::: Recorded information :::

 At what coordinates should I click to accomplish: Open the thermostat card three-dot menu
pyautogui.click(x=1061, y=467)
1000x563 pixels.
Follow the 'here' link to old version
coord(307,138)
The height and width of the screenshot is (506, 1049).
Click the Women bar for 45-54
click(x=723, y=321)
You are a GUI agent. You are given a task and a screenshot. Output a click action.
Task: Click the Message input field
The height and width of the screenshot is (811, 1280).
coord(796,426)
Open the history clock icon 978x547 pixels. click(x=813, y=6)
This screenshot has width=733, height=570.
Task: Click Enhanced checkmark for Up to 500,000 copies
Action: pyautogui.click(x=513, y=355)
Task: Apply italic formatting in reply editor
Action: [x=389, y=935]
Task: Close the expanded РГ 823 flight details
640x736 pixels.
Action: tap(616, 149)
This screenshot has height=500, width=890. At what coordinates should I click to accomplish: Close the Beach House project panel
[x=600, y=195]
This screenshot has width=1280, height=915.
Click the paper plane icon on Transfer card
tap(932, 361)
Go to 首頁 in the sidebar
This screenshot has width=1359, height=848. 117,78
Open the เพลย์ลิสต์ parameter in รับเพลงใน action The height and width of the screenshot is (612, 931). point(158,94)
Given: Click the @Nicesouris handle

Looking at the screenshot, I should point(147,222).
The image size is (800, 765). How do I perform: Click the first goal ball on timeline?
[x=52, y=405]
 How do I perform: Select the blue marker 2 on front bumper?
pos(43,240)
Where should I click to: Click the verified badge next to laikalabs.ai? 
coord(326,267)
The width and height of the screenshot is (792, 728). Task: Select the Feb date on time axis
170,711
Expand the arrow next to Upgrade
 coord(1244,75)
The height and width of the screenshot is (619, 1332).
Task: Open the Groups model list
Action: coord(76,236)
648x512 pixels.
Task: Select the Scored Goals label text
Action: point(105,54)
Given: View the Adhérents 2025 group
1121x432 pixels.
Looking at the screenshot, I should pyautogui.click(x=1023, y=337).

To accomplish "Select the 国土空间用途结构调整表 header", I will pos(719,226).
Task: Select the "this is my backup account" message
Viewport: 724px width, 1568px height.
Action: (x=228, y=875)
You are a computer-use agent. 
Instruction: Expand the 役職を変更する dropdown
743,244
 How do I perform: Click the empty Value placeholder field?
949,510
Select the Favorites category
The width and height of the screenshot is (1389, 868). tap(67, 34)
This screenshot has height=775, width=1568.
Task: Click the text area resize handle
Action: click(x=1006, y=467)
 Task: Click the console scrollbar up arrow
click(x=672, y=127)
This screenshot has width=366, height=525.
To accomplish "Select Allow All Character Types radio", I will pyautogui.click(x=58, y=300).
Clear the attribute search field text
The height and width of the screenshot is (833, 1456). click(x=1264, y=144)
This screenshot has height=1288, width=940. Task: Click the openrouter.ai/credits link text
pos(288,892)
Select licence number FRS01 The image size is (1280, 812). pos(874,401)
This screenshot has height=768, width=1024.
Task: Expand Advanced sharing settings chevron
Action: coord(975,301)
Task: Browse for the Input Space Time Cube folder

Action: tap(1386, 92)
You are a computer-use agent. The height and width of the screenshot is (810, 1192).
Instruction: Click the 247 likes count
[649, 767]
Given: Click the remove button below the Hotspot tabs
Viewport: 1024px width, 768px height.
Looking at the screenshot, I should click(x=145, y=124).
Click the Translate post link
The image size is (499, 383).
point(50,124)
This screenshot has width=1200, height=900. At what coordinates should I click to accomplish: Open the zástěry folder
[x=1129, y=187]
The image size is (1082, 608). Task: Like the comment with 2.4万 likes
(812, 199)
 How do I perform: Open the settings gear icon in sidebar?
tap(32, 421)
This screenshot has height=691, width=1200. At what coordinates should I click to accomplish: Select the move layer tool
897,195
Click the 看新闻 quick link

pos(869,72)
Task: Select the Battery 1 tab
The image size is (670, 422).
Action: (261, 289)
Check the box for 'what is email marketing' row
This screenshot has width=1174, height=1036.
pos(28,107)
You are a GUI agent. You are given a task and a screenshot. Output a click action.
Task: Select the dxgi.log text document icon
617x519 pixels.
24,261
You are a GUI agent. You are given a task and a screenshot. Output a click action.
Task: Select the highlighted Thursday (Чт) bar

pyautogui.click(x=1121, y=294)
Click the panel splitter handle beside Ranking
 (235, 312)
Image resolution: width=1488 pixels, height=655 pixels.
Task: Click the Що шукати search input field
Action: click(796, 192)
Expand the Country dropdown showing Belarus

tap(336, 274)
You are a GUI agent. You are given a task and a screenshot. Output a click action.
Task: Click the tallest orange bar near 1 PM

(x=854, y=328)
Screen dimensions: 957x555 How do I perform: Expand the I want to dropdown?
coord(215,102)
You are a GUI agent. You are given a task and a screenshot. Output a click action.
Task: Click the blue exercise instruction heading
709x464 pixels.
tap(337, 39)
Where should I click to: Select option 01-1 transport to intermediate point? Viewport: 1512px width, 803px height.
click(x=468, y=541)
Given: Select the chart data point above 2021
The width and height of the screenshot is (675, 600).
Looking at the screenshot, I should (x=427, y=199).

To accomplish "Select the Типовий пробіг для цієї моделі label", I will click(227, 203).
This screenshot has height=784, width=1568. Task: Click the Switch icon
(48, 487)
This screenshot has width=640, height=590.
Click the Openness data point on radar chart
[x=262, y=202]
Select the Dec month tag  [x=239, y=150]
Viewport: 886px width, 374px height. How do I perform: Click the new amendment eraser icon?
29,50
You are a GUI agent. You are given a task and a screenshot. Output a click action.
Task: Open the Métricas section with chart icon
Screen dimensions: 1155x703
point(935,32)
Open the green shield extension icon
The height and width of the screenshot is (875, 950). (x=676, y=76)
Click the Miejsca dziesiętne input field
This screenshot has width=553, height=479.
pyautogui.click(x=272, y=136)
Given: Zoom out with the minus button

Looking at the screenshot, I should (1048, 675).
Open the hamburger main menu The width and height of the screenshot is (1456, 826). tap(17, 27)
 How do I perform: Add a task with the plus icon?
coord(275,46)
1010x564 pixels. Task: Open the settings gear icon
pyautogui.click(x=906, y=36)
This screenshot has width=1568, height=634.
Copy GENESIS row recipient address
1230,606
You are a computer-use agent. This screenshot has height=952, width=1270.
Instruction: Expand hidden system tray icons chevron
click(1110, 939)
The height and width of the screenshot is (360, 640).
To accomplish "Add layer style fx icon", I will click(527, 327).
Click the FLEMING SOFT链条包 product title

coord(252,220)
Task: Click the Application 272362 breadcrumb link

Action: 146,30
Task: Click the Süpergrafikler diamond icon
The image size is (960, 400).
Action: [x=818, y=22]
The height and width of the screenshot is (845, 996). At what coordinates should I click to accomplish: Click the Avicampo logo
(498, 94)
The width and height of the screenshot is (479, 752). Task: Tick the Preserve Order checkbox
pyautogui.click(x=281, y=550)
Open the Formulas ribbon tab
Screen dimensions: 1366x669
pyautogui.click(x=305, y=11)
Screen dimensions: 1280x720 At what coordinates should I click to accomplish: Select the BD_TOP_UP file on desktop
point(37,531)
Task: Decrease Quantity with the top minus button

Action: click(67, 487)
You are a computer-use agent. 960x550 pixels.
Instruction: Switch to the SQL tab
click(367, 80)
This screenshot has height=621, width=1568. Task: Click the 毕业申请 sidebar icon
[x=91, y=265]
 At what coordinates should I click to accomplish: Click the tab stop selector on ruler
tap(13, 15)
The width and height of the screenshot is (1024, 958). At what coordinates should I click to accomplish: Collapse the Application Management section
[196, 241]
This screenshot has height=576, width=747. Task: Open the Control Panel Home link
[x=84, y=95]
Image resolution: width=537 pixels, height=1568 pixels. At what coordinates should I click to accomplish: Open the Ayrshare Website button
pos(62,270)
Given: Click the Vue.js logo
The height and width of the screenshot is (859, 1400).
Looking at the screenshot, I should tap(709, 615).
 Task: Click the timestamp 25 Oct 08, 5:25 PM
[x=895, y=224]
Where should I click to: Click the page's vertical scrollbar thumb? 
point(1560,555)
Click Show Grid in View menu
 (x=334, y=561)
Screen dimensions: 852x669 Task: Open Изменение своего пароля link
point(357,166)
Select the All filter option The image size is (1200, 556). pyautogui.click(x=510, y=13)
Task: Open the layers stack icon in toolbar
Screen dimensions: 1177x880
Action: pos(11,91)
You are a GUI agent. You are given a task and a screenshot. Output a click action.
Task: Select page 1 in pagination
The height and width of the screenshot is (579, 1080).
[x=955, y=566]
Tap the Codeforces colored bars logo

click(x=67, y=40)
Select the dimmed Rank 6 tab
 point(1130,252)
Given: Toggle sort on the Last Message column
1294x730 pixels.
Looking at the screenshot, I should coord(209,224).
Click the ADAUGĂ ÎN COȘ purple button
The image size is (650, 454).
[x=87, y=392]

:::

> _Exercise directions_: After locating the line with "Task: Click the Application" above, return that line and every later line through the one with "Select the All", word for word and with nothing else.

> _Answer to this problem_:
Task: Click the Application 272362 breadcrumb link

Action: 146,30
Task: Click the Süpergrafikler diamond icon
The image size is (960, 400).
Action: [x=818, y=22]
The height and width of the screenshot is (845, 996). At what coordinates should I click to accomplish: Click the Avicampo logo
(498, 94)
The width and height of the screenshot is (479, 752). Task: Tick the Preserve Order checkbox
pyautogui.click(x=281, y=550)
Open the Formulas ribbon tab
Screen dimensions: 1366x669
pyautogui.click(x=305, y=11)
Screen dimensions: 1280x720 At what coordinates should I click to accomplish: Select the BD_TOP_UP file on desktop
point(37,531)
Task: Decrease Quantity with the top minus button

Action: click(67, 487)
You are a computer-use agent. 960x550 pixels.
Instruction: Switch to the SQL tab
click(367, 80)
This screenshot has height=621, width=1568. Task: Click the 毕业申请 sidebar icon
[x=91, y=265]
 At what coordinates should I click to accomplish: Click the tab stop selector on ruler
tap(13, 15)
The width and height of the screenshot is (1024, 958). At what coordinates should I click to accomplish: Collapse the Application Management section
[196, 241]
This screenshot has height=576, width=747. Task: Open the Control Panel Home link
[x=84, y=95]
Image resolution: width=537 pixels, height=1568 pixels. At what coordinates should I click to accomplish: Open the Ayrshare Website button
pos(62,270)
Given: Click the Vue.js logo
The height and width of the screenshot is (859, 1400).
Looking at the screenshot, I should tap(709, 615).
 Task: Click the timestamp 25 Oct 08, 5:25 PM
[x=895, y=224]
Where should I click to: Click the page's vertical scrollbar thumb? 
point(1560,555)
Click Show Grid in View menu
 (x=334, y=561)
Screen dimensions: 852x669 Task: Open Изменение своего пароля link
point(357,166)
Select the All filter option The image size is (1200, 556). pyautogui.click(x=510, y=13)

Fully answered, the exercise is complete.